◆ **What to produce**: Where does the word "Fall" occur in the data below? Copy each line that holds it.

◆ **Record excerpts**:
┄┄┄┄┄┄┄┄┄┄┄┄┄┄┄┄┄┄┄┄
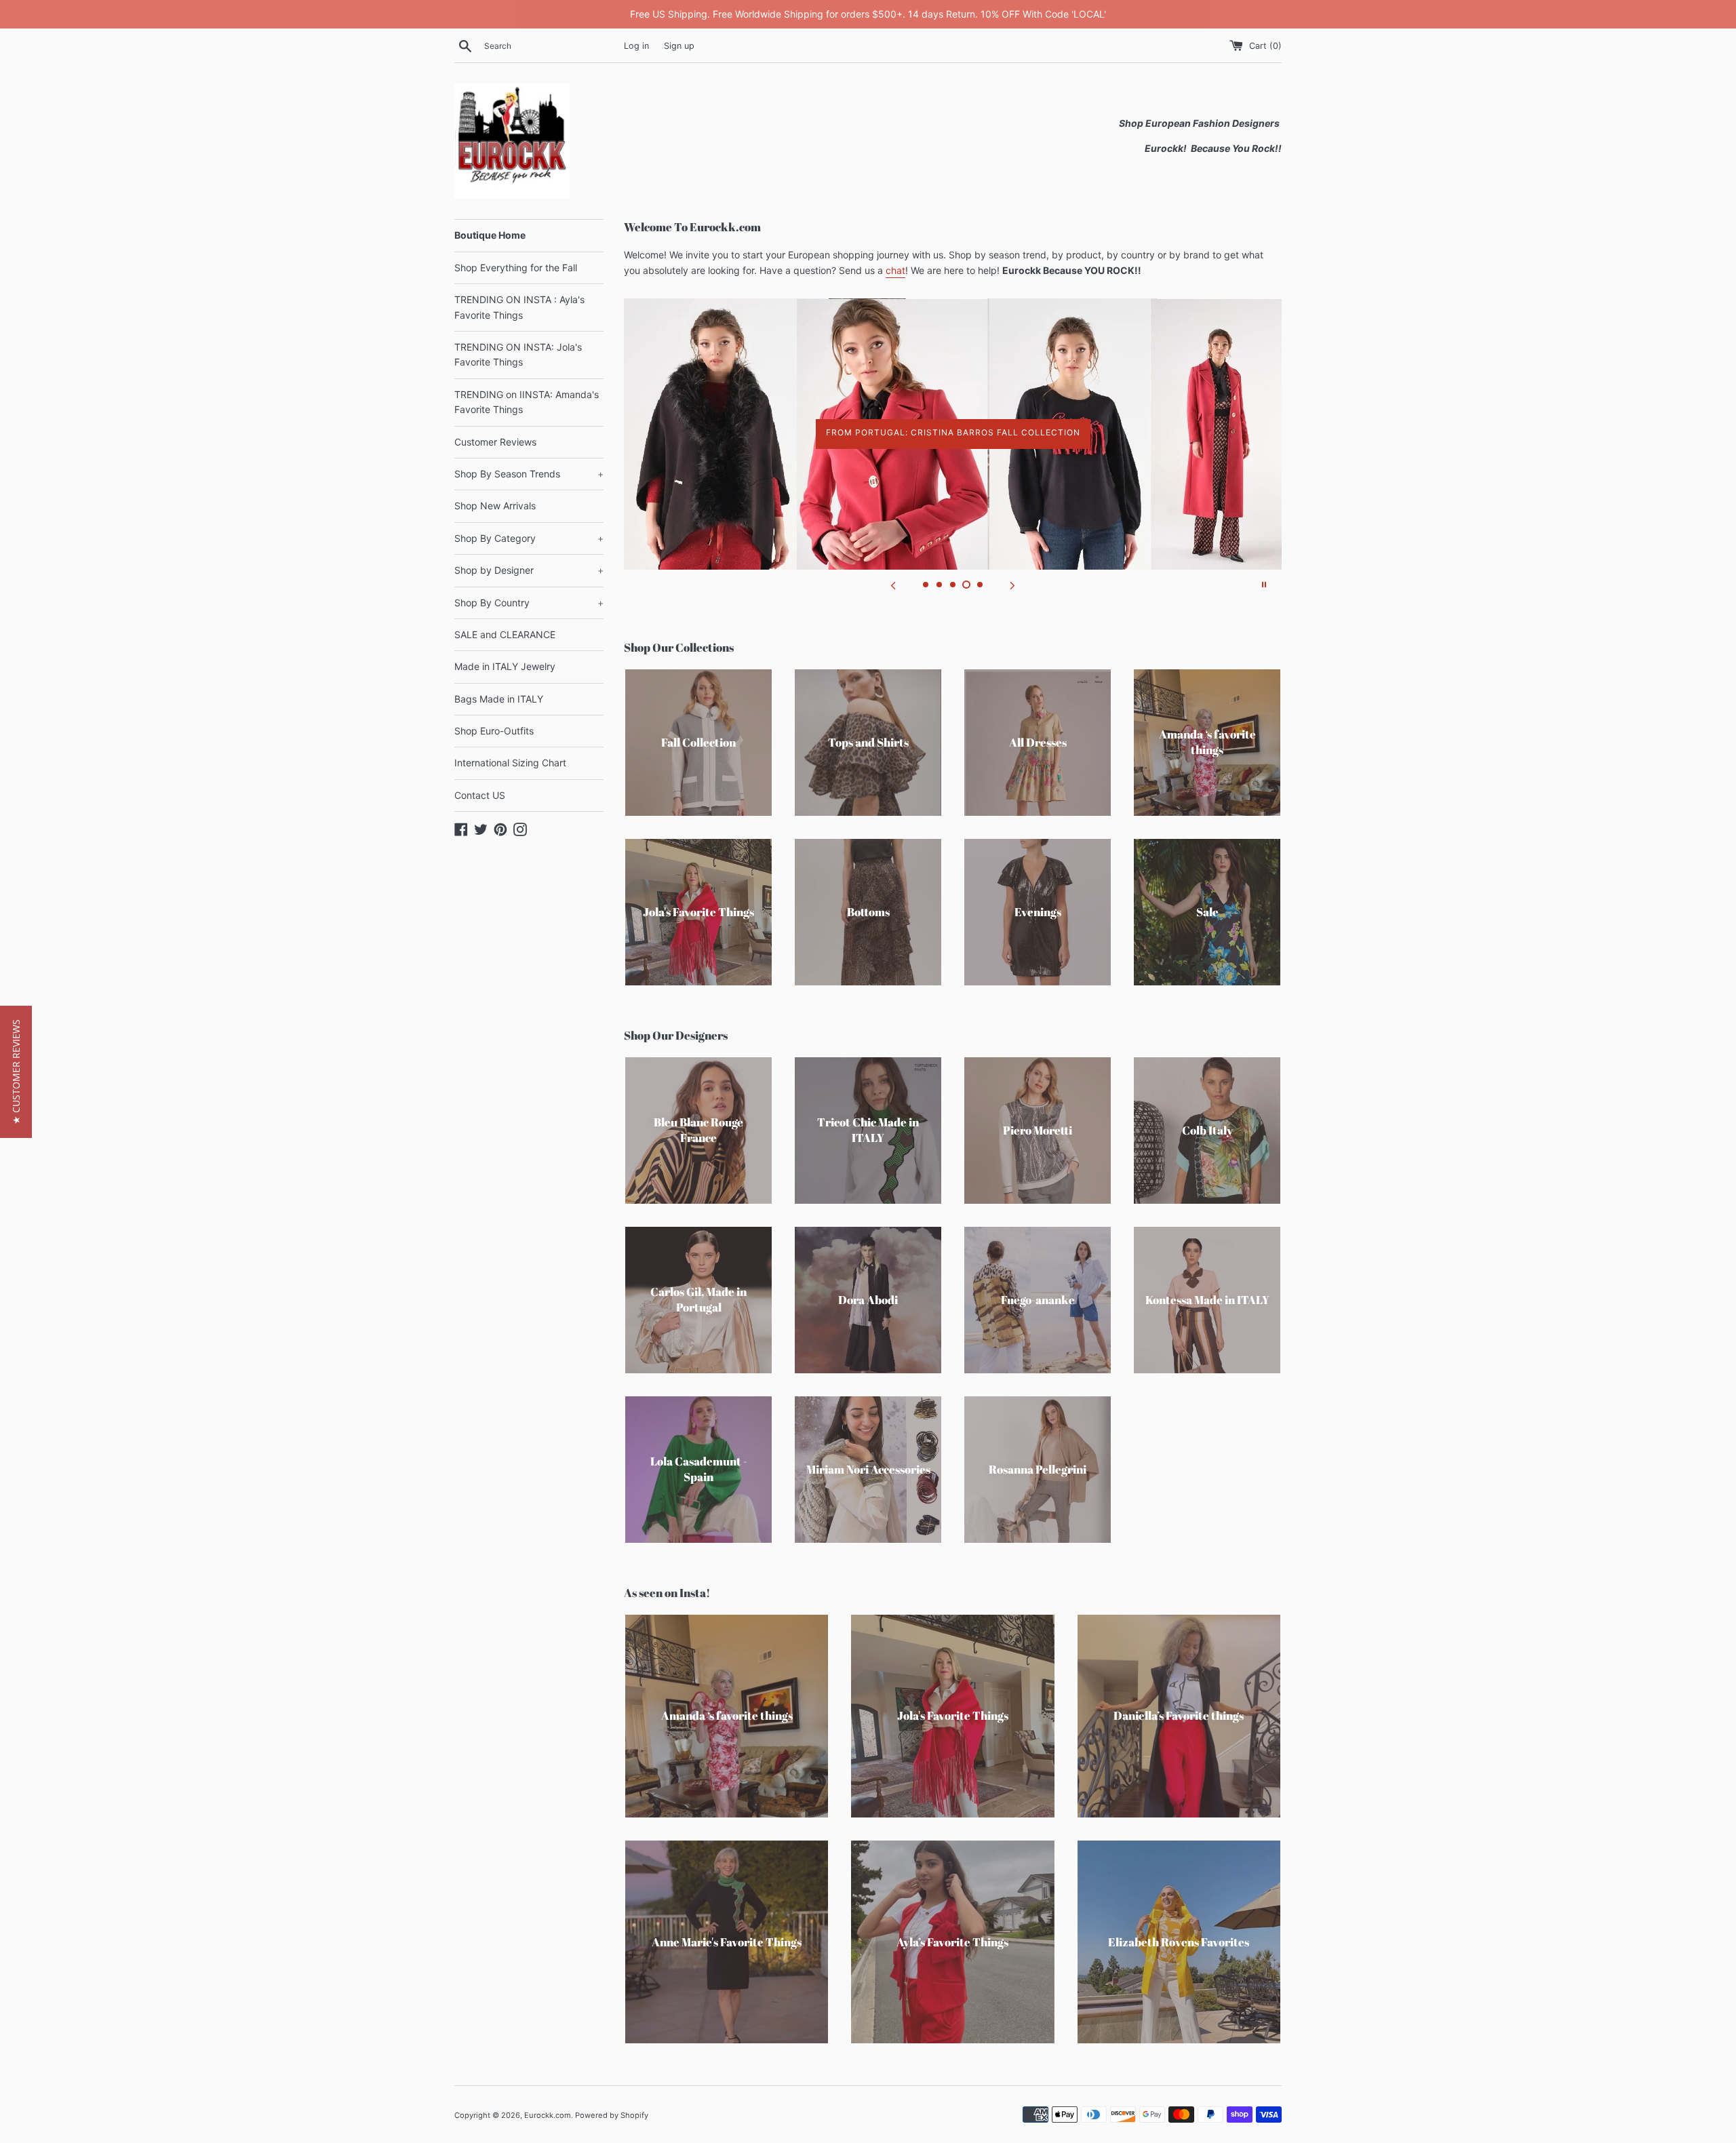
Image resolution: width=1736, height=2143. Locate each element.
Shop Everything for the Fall (515, 267)
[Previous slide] (893, 584)
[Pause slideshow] (1264, 584)
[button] (16, 1072)
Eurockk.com (547, 2115)
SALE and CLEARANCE (504, 634)
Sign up (679, 46)
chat (895, 270)
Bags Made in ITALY (498, 699)
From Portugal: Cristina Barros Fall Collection (953, 432)
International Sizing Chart (510, 762)
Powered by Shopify (611, 2115)
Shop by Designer (529, 570)
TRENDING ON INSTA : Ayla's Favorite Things (519, 307)
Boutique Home (490, 235)
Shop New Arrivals (495, 505)
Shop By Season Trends (529, 473)
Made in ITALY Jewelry (504, 666)
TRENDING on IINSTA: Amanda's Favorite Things (526, 402)
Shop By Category (529, 538)
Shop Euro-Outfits (494, 730)
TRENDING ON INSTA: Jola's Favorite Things (518, 354)
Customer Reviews (495, 442)
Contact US (479, 795)
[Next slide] (1012, 584)
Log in (636, 46)
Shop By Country (529, 602)
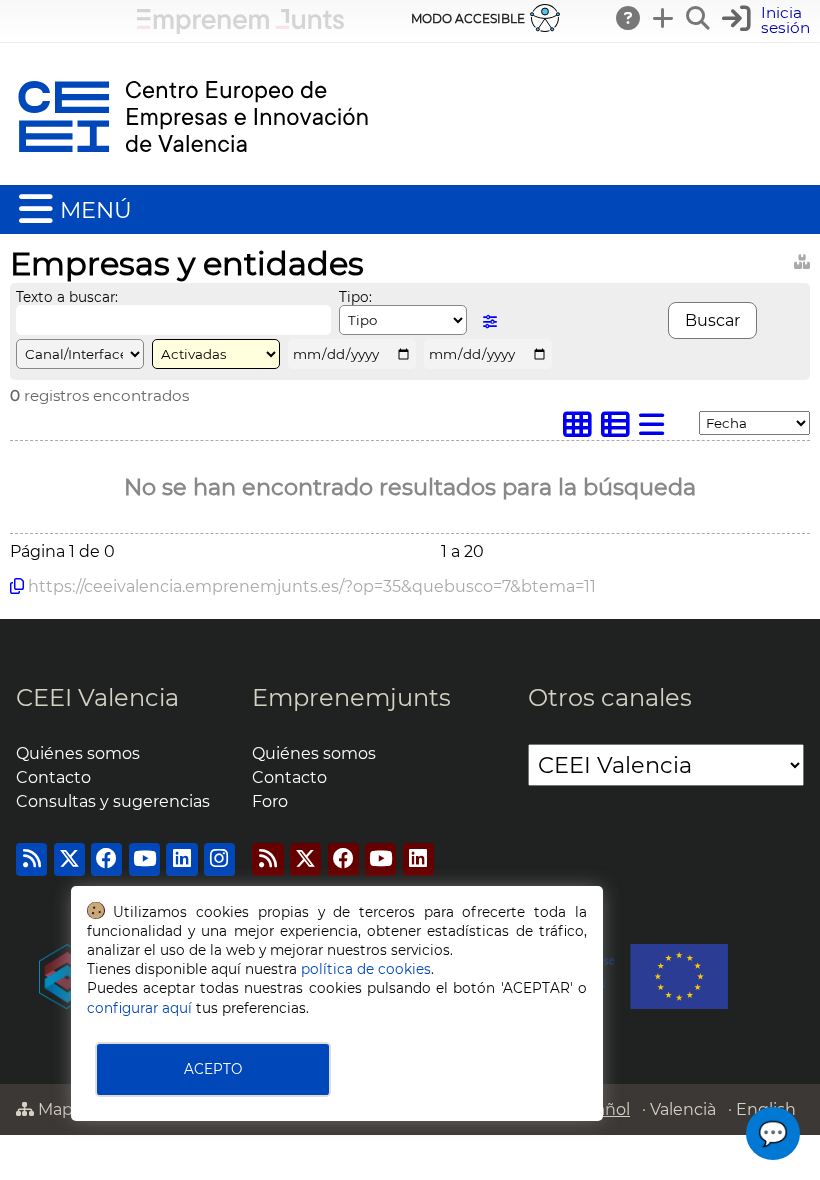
┄┄┄┄┄┄┄┄┄┄┄┄┄┄┄┄┄┄┄┄
◆ **Exercise answer**:
Shop Everything for the Fall (515, 267)
From Portugal: Cristina Barros Fall Collection (953, 432)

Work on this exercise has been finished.